(Beginning of STUDY TEXT)

Another way is to put powdered lime or cement on the road and then go over it with a stabilizer or recycler machine that grinds it up and mixes it. Water is applied. A variation of this method is for the lime and cement to be made into slurry in a tank truck that mixes it into the material as it crushes it. After it sets up, workers go through, compact it, and place a surface course above it.

A relatively new technique called foamed asphalt is the third way to do CIR. Other terms for this are expanded asphalt, foam bitumen, and standard bitumen. (Bitumen is another name for asphalt.) In this technique, as the machine goes forward, on one end is an asphalt tank or water truck and on the other end is a water truck or liquid asphalt truck for the hot liquid asphalt that’s kept heated.

The machine comes along and crushes the road into small pieces. That is put up into a mixing chamber. Inside the mixing chamber from one end there is cold water and at the other hot liquid asphalt. When the water hits the asphalt it foams and spatters, expanding into all of the material that’s being crushed up. The mixture then comes out of the back of the truck, and that recycled foamed asphalt is compacted into the road. Traffic can proceed over this surface very soon after.

(End of STUDY TEXT)
(Beginning of RECORD EXCERPTS)

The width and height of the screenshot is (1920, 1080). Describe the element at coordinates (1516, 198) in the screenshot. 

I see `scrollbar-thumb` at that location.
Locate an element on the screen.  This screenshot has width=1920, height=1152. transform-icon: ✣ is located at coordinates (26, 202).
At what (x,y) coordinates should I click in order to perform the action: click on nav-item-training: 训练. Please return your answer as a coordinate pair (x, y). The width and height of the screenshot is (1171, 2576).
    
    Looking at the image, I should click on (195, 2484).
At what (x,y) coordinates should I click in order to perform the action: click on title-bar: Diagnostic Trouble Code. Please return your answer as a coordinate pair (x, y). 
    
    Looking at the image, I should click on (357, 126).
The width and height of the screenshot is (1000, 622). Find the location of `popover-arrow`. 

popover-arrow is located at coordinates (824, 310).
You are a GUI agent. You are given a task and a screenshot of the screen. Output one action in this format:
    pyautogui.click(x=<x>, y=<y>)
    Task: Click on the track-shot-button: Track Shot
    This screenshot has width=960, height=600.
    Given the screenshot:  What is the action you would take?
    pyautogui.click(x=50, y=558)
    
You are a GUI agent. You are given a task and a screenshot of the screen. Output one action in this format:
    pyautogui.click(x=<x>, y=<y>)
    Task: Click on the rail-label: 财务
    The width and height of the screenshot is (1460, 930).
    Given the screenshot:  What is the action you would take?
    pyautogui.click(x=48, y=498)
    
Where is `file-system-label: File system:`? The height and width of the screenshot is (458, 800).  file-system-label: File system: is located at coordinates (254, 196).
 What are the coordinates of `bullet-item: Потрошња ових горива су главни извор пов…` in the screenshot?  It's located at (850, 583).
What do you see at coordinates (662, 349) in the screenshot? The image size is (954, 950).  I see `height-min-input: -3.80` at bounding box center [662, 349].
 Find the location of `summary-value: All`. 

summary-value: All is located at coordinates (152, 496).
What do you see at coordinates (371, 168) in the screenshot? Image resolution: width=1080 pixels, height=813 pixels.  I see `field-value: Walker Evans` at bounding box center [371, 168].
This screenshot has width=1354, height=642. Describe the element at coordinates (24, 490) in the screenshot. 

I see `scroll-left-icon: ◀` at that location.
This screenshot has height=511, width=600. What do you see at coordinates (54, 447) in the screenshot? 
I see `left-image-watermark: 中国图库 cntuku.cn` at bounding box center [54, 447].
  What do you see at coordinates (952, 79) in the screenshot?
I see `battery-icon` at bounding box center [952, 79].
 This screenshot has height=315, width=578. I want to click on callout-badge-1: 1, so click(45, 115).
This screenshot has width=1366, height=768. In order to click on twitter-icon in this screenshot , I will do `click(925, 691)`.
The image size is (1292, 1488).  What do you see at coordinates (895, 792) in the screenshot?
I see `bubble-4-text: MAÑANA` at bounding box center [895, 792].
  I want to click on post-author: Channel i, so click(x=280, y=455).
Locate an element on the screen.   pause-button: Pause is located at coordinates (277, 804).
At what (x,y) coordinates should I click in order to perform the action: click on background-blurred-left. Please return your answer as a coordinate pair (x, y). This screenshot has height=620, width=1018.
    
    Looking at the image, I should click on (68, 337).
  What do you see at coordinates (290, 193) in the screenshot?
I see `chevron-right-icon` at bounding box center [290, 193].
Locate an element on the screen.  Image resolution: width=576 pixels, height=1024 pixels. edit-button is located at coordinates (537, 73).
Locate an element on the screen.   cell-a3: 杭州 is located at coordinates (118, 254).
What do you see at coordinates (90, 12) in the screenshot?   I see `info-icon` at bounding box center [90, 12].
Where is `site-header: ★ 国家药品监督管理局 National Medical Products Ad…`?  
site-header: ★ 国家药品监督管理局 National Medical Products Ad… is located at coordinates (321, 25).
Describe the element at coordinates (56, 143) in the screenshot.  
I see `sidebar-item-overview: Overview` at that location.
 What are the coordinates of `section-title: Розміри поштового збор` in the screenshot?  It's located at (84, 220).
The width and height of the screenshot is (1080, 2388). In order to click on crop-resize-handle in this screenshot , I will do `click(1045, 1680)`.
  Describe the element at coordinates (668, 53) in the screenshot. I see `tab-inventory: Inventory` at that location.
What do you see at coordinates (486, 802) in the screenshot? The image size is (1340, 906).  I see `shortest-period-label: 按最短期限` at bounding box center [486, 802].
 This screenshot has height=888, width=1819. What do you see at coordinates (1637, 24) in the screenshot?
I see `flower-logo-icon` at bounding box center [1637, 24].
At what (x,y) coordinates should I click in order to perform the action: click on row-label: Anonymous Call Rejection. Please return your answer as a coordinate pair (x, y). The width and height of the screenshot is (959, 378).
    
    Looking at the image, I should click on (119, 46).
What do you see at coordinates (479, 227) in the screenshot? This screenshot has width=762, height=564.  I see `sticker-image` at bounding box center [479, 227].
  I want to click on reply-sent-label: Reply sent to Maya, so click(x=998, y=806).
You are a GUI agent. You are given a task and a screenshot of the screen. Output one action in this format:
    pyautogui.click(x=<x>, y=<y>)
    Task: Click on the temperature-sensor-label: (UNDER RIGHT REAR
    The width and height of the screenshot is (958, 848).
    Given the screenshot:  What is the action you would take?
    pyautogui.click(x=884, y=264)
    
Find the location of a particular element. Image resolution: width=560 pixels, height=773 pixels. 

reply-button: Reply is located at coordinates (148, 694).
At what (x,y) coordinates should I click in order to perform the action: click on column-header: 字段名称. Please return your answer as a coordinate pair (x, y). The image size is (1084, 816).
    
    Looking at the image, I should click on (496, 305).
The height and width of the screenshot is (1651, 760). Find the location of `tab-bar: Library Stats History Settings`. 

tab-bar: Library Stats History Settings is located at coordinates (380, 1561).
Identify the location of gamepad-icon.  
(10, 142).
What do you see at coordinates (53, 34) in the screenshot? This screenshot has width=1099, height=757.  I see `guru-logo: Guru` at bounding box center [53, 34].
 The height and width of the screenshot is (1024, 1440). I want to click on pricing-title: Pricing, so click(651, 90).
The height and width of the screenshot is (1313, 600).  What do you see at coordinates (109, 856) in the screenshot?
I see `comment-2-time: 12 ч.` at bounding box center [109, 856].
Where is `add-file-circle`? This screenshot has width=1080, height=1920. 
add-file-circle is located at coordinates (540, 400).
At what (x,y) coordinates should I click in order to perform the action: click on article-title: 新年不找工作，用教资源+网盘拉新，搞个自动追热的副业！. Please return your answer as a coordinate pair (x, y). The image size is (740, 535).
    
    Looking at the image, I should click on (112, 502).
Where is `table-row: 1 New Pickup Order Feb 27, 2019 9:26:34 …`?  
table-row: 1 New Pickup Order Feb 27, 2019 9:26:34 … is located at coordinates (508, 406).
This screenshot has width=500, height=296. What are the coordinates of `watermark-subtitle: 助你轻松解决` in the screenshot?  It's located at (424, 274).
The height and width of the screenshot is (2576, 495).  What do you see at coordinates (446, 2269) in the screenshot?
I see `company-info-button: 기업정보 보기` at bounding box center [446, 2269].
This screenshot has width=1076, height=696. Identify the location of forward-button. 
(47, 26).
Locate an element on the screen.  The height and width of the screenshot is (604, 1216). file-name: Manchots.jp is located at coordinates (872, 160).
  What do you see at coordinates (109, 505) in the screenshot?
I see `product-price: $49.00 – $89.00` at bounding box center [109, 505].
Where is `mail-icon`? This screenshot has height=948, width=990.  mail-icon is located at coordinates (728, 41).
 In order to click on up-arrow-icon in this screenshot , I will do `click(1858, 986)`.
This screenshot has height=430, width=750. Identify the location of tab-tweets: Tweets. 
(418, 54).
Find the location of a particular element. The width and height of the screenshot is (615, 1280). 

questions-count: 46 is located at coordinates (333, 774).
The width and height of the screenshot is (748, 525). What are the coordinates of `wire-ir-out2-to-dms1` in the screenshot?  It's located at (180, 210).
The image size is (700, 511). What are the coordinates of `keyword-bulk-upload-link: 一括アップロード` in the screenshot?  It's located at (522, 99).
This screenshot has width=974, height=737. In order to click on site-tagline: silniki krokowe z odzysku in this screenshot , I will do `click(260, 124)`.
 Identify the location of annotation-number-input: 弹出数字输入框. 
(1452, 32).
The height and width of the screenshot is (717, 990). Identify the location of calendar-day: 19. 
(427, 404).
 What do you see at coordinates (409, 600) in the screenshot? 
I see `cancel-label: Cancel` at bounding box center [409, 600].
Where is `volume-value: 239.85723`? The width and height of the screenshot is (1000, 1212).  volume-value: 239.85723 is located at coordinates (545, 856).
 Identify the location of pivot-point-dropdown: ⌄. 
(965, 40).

(End of RECORD EXCERPTS)

__TASK DIRECTIONS__: Return the portion of the road recycling text between "A relatively new" and "very soon after.", inclusive, copied word for word.

__RESULT OF THE TASK__:
A relatively new technique called foamed asphalt is the third way to do CIR. Other terms for this are expanded asphalt, foam bitumen, and standard bitumen. (Bitumen is another name for asphalt.) In this technique, as the machine goes forward, on one end is an asphalt tank or water truck and on the other end is a water truck or liquid asphalt truck for the hot liquid asphalt that’s kept heated.

The machine comes along and crushes the road into small pieces. That is put up into a mixing chamber. Inside the mixing chamber from one end there is cold water and at the other hot liquid asphalt. When the water hits the asphalt it foams and spatters, expanding into all of the material that’s being crushed up. The mixture then comes out of the back of the truck, and that recycled foamed asphalt is compacted into the road. Traffic can proceed over this surface very soon after.